AMOR Y VENGANZA vuelven a ser los ejes temáticos de un relato que ha tenido cualquier cantidad de versiones en el cine y que -esta vez- nos llega con el título más escueto de Montecristo, película dirigida por Kevin Reynolds. Así es, amigos, se trata de la enésima adaptación fílmica de la conocida novela El conde de Montecristo, escrita por el francés Alejandro Dumas (1802-1870).
El conde de Montecristo, la novela, es un relato de capa y espada, y es también un romántico melodrama histórico que pretende recrear una época con sus vaivenes políticos. Por su parte, la película que ahora nos ocupa intenta ser fiel a esas características del relato escrito, aunque insiste en el carácter melodramático de la historia.
Como El conde de Montecristo ha tenido bastantes versiones en cine y en televisión (destaca la miniserie televisual de 1975, con el actor Richard Chamberlain como el conde), la historia de Edmundo Dantés (Montecristo) ha sido bastante degustada por los amantes del género.
Muchos conocen de las intrigas palaciegas, políticas y amorosas que llevan a Dantés a la cárcel: él debe cumplir una injusta condena en la tormentosa y aislada prisión del castillo de la isla de If. Allí, Edmundo vive sus angustias y torturas, pero su vida cambia cuando conoce a otro preso con quien entabla amistad. Se trata del cura Faria, oficial de Napoléon, quien contacta con Dantés por medio de un túnel.
De esa amistad, Edmundo ampliará conocimientos, aprenderá a leer con textos de Maquiavelo y sabrá de un importante tesoro que cambiará su vida: el tesoro de la isla de Montecristo. Por eso regresará a Francia convertido en conde y afinará cada trazo de su venganza contra quienes lo llevaron al horror pasado. Sin embargo, ¿por qué la revancha es un plato que se cocina muy a menudo, pero que raras veces se come?

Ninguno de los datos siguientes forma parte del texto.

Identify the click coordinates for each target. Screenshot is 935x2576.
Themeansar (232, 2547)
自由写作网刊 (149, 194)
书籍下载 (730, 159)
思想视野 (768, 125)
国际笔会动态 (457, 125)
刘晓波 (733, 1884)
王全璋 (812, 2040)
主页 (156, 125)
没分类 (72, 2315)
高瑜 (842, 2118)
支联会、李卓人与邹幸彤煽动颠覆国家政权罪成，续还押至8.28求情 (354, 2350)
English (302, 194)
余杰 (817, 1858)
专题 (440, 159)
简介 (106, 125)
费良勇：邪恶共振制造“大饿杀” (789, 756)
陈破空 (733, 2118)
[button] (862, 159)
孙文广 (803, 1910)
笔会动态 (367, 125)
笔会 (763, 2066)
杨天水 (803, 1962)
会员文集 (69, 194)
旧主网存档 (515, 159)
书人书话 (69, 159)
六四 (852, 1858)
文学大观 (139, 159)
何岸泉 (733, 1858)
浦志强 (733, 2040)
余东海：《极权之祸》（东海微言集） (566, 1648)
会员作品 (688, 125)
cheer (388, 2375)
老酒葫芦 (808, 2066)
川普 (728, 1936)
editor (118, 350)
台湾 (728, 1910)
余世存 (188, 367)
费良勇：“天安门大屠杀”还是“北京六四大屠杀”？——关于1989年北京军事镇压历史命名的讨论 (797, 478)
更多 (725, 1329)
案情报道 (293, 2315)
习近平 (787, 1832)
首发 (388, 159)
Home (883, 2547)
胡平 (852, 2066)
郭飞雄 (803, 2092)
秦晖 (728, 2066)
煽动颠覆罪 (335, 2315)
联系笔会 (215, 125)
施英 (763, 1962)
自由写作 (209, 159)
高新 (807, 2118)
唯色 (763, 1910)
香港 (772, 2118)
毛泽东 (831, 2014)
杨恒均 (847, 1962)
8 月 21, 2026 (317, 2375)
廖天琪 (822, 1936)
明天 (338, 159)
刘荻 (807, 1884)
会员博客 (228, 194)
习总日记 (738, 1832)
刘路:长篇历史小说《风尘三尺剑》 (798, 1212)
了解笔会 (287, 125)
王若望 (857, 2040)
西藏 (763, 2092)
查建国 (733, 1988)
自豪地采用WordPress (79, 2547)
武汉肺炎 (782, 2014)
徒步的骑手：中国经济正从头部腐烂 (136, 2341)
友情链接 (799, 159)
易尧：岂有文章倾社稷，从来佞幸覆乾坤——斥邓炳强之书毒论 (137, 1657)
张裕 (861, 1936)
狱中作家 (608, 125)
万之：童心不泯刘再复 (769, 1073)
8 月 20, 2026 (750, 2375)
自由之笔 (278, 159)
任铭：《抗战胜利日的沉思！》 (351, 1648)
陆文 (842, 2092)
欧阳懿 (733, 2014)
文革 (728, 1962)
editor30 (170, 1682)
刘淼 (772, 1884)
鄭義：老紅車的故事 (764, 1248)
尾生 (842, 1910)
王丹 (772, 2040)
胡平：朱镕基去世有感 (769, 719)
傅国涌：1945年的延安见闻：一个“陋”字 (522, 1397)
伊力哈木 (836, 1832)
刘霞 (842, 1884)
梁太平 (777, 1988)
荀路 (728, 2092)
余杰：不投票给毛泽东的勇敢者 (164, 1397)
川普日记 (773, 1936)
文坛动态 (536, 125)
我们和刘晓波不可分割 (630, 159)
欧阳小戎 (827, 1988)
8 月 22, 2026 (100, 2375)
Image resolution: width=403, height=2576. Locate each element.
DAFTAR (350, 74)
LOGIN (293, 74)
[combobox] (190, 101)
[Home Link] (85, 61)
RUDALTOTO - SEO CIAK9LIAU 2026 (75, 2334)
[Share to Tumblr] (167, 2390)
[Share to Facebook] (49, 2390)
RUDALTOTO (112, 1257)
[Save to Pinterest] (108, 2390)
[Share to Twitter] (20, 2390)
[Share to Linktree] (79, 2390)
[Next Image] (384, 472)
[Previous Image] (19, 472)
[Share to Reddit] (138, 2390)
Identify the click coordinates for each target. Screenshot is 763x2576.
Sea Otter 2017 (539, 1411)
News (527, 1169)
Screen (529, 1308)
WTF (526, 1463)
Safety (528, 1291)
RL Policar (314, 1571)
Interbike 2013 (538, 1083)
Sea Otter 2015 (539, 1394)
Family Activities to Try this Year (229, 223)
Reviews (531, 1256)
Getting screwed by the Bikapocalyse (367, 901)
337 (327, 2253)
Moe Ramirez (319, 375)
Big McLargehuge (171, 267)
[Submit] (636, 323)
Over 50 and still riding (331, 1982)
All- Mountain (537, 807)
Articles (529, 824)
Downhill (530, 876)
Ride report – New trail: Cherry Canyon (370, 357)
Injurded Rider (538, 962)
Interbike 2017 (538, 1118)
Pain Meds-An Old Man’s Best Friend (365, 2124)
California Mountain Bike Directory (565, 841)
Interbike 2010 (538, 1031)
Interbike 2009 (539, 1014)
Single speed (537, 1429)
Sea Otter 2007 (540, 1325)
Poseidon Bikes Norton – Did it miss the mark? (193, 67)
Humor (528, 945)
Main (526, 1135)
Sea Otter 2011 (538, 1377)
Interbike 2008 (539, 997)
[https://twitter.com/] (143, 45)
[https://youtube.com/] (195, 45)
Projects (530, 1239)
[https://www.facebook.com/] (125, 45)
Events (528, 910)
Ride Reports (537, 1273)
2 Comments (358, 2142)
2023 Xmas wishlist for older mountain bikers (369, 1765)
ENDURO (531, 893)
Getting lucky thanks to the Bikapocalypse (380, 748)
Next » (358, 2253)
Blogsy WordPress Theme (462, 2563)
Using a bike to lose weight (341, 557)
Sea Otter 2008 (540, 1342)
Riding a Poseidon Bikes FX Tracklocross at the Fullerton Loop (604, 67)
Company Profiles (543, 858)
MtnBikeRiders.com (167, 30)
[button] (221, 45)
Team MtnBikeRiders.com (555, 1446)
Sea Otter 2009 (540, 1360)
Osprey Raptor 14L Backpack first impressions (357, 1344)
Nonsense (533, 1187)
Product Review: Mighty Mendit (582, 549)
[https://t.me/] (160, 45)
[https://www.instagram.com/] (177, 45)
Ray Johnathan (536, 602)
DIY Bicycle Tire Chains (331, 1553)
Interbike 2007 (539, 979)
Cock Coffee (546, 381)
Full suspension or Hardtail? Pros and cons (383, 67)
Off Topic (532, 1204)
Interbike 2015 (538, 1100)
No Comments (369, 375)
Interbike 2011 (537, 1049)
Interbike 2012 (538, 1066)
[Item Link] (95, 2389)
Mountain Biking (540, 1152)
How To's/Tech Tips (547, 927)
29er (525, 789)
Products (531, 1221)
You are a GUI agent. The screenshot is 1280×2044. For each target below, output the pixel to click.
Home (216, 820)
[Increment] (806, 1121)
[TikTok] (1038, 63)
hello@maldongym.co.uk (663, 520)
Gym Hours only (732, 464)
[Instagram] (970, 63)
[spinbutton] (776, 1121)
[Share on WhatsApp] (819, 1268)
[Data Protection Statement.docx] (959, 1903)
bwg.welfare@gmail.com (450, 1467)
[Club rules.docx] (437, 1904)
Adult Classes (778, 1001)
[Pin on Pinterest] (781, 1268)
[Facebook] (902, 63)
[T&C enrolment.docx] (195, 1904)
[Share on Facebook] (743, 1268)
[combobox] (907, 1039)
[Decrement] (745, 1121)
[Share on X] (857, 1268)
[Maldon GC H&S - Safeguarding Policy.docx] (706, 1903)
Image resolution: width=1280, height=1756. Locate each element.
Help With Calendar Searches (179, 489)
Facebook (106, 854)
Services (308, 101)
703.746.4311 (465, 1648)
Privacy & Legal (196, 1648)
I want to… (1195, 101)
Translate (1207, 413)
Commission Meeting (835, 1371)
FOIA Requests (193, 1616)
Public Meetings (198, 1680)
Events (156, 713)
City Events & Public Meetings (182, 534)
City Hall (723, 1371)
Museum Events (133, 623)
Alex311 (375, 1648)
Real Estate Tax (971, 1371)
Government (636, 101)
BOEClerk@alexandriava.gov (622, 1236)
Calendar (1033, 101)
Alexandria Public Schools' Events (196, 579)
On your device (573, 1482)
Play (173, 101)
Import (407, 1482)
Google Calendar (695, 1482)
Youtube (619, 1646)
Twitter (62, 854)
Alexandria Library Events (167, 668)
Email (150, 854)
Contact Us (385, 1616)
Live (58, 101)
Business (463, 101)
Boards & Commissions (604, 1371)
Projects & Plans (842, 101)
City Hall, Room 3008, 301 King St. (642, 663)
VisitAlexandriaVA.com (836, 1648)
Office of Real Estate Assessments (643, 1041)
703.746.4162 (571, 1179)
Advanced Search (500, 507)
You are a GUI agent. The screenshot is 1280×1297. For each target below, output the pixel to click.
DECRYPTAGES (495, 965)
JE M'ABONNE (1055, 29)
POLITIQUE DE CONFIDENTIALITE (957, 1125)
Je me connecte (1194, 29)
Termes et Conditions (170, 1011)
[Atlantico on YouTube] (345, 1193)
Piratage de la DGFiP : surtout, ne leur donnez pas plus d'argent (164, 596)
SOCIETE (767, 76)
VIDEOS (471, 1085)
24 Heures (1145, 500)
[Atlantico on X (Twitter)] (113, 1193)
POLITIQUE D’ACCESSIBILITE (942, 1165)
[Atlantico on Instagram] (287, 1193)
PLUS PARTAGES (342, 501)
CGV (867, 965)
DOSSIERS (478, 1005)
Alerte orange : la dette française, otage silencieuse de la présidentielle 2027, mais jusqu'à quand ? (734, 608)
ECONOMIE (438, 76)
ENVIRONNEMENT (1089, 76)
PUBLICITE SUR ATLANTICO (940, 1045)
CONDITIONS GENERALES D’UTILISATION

Hay que reconocerle a esta película su esfuerzo por dar más importancia a las pasiones que a las acciones, más importancia a los dilemas de los personajes que a sus escaramuzas, por darles justo lugar a los diálogos y a la caracterización de personajes, aunque esto no quita la presencia de escenas de acción muy bien logradas.
Tal vez la caracterización de Jim Caviezel (como Edmundo Dantés) sea de brocha gorda: le falta jovialidad en los años mozos, dramatismo en los largos años de cárcel y finura como el conde de la venganza. El que sí está excelente es Richard Harris como el sacerdote Faria. Por otra parte: resulta muy esquemática la actuación de Guy Pearce como Mondego (el enemigo de Montecristo) y superficial la de Dagmara Dominczyk como Mercedes (la enamorada en conflicto).
En fin, aquí está Montecristo, historia irresistible en un filme que combina bien romanticismo, intriga, emociones y acción, buen pretexto para ir al cine.